— EXERCISE —
Beginning with the line that has "Image resolution: width=580", write out each line down to the end of the records below exactly, and include no pictures.

— EXTRACTED MATERIAL —
☆ ☆ ☆ ☆ ☆

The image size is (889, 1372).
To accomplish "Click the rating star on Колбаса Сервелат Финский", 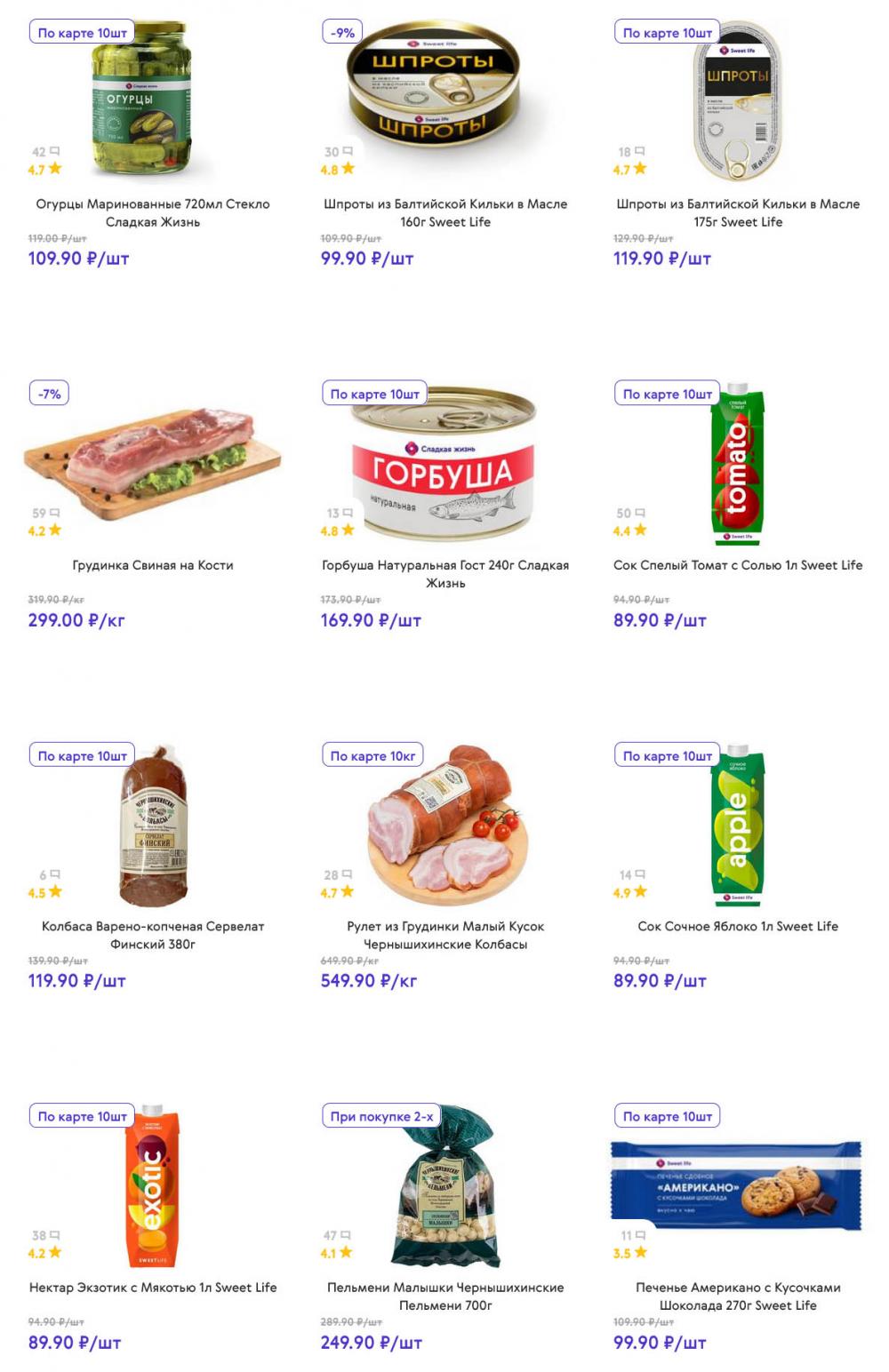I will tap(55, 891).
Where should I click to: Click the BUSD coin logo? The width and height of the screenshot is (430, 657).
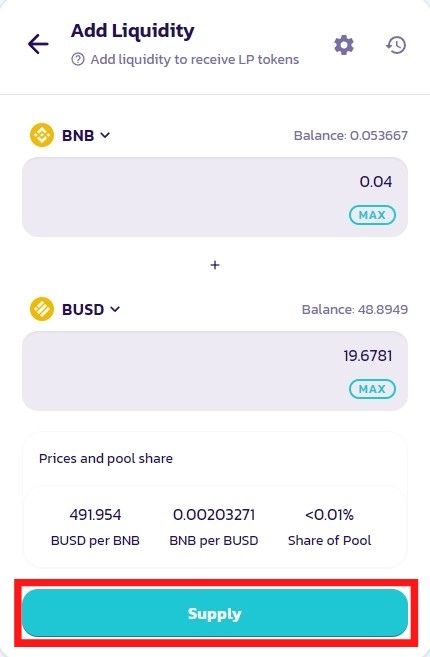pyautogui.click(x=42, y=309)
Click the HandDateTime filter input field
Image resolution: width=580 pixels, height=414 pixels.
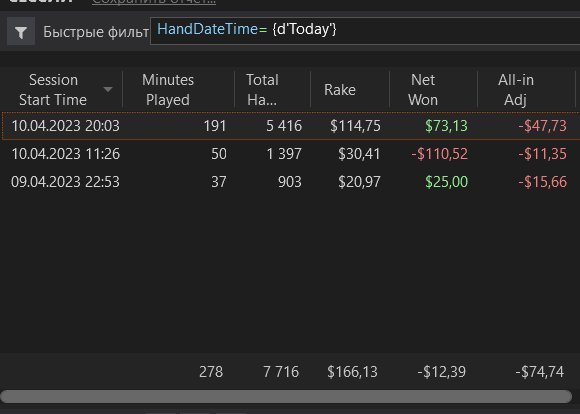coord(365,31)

☆ ☆ ☆ ☆ ☆

— RESPONSE —
Image resolution: width=580 pixels, height=414 pixels.
coord(365,31)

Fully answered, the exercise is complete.